Nessun proprietario rischia il carcere o il sequestro dell`immobile. Un appartamento 'in centro` costa fino a 1400 euro al mese. Tanti soldi, troppi. Con un euro a cassetta (il compenso per il cottimo) non si possono pagare le spese e mandare soldi a casa, dal Western Union sempre affollato che si trova sulla 'Nazionale`. Le soluzioni sono tre. Dividere un appartamento in tanti, con cento euro a testa te la cavi ma lo 'spazio vitale` è ridottissimo. Oppure provare a ottenere un letto sul centinaio di posti disponibili al campo container fuori dal paese (sono già tutti esauriti da tempo). Infine, dormire nei casolari e sperare che il freddo non ti uccida. E che alla polizia non venga voglia di fare uno sgombero a campione, come avveniva l`anno scorso.
Il lavoro ‘rosarnizzato`
Salari bassi e alto costo della vita, ecco le cause della povertà estrema che colpisce tanto i giornalisti che arrivano qui e visitano i casolari come la Pomona o la Fabiana. Nessuno lo dice ma tanti lo pensano: sono poveri perché africani. Al loro paese stavano così. Aiutiamoli, come aiuteremmo i poveri del continente nero. E invece disoccupazione e leggi ingiuste sono gli stessi problemi che colpiscono i lavoratori italiani, che però non sono perseguitati da una legge che nega i documenti se non hai un contratto di lavoro. E possono contare ancora su un 'paracadute`.
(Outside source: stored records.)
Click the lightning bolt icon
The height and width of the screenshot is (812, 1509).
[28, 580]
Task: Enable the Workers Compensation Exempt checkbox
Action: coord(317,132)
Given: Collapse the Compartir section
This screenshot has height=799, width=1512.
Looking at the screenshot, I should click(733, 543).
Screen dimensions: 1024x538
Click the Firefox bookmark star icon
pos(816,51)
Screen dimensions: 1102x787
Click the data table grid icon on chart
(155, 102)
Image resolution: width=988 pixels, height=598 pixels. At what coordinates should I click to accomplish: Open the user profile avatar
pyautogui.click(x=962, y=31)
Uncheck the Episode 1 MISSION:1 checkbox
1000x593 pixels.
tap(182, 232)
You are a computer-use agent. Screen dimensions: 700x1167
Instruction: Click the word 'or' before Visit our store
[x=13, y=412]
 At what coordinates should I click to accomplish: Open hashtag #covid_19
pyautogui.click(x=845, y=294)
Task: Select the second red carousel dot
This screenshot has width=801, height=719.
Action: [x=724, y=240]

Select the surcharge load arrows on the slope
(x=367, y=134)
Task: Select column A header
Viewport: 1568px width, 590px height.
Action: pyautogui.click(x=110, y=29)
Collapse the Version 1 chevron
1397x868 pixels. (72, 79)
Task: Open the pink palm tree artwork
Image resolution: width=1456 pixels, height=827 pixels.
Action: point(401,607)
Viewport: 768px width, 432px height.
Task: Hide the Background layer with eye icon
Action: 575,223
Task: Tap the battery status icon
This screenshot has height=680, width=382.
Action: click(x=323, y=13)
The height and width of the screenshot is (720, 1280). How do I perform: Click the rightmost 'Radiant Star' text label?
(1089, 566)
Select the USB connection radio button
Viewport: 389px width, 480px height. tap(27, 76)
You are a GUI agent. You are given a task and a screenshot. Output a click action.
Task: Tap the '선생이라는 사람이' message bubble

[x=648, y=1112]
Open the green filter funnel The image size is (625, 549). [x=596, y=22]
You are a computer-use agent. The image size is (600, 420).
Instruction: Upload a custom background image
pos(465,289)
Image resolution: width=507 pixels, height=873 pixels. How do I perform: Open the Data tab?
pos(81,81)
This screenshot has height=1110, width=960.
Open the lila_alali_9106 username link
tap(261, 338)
'Se non avessimo il sistema di protezione delle famiglie, anche noi dormiremmo sotto gli alberi`, spiega Salvatore Lo Balbo, per anni nella segreteria nazionale della Flai Cgil. Mentre tutti continuano a chiedersi se Rosarno è cambiata (il titolo 'Nulla è cambiato` è stato ossessivamente pubblicato in occasione del secondo anniversario della rivolta), si è 'rosarnizzato` il lavoro italiano: paghe sempre più basse, condizioni sempre più precarie e l`abitudine di scaricare il disagio della crisi sul livello più basso delle varie filiere.
Tutto tranne l`essenziale
F. è una prova vivente dei deliri della burocrazia italiana. Ha in tasca il 'libretto di lavoro per extracomunitari` della direzione del lavoro di Foggia, il libretto di idoneità sanitaria della AUSL foggiana di San Severo, la carta di identità e il codice fiscale. Gli manca il documento più importante: il permesso di soggiorno. Anni fa a Manfredonia fecero un controllo mentre lavorava, non era in regola e gli consegnarono un foglio di via. Da allora e per sempre è 'clandestino`. Eppure ci dice: 'Vogliamo pagare le tasse come gli italiani, invece siamo costretti a vivere in una casa abbandonata. Senza acqua, senza luce`.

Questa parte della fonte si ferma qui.